Input records —
--------

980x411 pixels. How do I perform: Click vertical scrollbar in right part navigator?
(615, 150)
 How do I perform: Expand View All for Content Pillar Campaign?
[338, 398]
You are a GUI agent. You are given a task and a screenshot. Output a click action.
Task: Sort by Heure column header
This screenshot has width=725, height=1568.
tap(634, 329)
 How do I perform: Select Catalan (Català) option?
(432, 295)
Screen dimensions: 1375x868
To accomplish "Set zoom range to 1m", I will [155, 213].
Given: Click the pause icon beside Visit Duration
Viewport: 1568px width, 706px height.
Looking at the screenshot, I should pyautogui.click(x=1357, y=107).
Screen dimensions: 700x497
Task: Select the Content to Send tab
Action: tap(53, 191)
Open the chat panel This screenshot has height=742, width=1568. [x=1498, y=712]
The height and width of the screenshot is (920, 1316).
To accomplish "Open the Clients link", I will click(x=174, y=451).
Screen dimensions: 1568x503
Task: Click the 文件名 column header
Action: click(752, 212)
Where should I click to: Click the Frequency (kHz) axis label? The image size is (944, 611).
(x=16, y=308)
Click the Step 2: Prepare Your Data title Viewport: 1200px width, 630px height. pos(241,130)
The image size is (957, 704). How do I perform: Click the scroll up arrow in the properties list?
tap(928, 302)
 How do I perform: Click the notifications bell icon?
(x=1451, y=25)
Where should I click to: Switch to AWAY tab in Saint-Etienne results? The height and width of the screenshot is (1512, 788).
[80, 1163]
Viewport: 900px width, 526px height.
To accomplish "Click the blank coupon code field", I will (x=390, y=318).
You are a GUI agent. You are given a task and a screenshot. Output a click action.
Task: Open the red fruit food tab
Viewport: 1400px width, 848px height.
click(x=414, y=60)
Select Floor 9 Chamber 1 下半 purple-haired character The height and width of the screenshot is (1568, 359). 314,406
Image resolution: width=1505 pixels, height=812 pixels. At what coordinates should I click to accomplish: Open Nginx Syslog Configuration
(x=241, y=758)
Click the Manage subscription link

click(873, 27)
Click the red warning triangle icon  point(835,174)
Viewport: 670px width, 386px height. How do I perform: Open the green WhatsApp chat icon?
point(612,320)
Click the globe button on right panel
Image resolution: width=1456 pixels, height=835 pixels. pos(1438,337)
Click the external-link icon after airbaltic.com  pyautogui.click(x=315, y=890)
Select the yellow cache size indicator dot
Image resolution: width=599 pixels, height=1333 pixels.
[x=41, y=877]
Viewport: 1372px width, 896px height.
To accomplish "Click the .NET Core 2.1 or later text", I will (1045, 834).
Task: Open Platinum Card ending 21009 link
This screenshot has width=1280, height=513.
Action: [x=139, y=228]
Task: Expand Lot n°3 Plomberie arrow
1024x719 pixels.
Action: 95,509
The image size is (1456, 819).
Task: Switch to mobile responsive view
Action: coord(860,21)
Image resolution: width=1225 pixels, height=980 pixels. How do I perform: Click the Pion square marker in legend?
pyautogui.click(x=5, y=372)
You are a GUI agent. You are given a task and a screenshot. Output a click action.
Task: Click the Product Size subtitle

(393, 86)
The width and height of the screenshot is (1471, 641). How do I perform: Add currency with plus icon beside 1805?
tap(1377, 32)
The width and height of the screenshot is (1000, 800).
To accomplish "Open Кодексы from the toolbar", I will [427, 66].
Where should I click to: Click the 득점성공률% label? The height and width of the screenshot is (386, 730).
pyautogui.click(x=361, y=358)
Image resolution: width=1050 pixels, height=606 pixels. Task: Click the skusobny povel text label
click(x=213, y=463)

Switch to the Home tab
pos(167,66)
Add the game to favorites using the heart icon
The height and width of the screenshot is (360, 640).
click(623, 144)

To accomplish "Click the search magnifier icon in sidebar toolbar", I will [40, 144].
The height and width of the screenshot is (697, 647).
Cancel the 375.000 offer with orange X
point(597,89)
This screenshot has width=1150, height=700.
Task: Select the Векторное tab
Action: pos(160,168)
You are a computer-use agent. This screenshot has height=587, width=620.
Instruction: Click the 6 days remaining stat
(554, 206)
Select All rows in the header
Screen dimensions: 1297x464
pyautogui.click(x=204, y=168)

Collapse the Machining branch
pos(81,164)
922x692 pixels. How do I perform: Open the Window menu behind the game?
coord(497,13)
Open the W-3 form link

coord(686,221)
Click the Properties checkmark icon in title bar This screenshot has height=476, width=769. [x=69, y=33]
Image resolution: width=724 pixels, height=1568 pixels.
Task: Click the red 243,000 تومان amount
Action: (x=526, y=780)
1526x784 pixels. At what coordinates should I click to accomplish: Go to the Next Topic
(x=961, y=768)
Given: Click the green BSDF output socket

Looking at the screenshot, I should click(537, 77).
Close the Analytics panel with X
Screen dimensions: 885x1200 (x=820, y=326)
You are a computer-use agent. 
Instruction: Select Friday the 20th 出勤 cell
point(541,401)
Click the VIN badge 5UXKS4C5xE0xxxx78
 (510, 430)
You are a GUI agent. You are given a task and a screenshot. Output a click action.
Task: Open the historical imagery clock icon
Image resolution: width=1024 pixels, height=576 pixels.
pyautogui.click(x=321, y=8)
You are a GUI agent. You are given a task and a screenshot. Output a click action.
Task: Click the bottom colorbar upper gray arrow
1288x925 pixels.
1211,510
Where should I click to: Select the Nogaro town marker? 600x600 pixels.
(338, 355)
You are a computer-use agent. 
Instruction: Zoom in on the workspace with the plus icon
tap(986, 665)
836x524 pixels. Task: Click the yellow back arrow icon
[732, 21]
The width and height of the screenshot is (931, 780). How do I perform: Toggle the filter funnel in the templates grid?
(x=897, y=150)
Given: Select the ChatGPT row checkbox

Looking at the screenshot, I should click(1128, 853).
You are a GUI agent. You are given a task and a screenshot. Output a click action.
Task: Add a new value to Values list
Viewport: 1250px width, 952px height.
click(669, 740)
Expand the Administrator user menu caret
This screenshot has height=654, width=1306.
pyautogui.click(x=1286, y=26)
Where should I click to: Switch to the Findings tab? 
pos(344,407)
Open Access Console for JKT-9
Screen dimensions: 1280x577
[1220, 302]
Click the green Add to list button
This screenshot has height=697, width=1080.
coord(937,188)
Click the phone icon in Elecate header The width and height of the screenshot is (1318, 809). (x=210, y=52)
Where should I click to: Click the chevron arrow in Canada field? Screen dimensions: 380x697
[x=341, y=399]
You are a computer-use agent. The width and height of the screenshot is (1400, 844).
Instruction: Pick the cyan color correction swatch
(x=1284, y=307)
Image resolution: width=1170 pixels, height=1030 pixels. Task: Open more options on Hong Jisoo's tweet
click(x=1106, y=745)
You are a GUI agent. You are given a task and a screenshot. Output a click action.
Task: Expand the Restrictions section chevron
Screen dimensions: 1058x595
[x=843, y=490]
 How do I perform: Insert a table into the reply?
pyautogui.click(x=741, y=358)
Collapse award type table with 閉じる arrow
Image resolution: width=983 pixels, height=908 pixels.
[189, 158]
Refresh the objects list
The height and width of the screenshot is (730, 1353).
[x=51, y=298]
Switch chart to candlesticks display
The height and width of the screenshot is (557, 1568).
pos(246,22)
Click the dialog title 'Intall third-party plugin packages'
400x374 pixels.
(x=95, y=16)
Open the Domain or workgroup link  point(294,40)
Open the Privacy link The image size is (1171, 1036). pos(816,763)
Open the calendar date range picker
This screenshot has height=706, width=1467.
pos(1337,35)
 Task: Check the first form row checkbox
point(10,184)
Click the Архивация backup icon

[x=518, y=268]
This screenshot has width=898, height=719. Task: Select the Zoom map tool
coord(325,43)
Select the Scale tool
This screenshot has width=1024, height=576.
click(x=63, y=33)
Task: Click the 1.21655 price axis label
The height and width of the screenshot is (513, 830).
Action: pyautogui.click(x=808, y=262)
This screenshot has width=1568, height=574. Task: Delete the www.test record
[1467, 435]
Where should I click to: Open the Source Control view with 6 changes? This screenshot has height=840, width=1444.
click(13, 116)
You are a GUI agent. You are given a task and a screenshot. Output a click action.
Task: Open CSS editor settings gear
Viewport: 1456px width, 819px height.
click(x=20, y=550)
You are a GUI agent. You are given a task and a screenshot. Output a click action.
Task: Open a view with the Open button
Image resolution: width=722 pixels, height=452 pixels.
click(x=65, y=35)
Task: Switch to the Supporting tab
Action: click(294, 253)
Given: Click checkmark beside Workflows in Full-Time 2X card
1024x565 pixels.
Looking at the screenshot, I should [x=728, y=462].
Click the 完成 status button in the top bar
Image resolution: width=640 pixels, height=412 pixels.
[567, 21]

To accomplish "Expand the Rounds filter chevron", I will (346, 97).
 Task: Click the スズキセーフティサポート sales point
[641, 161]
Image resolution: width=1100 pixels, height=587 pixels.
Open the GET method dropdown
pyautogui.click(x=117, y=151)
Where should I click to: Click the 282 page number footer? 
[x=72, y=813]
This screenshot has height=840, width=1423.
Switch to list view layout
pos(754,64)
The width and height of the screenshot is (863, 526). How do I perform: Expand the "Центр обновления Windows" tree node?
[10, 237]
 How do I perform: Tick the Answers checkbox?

--------

What to work on —
Copy the rows above verbatim, from the line containing "Where should I click to: Click the Frequency" up to and including the line containing "Click the Step".

Written solution —
Where should I click to: Click the Frequency (kHz) axis label? The image size is (944, 611).
(x=16, y=308)
Click the Step 2: Prepare Your Data title Viewport: 1200px width, 630px height. pos(241,130)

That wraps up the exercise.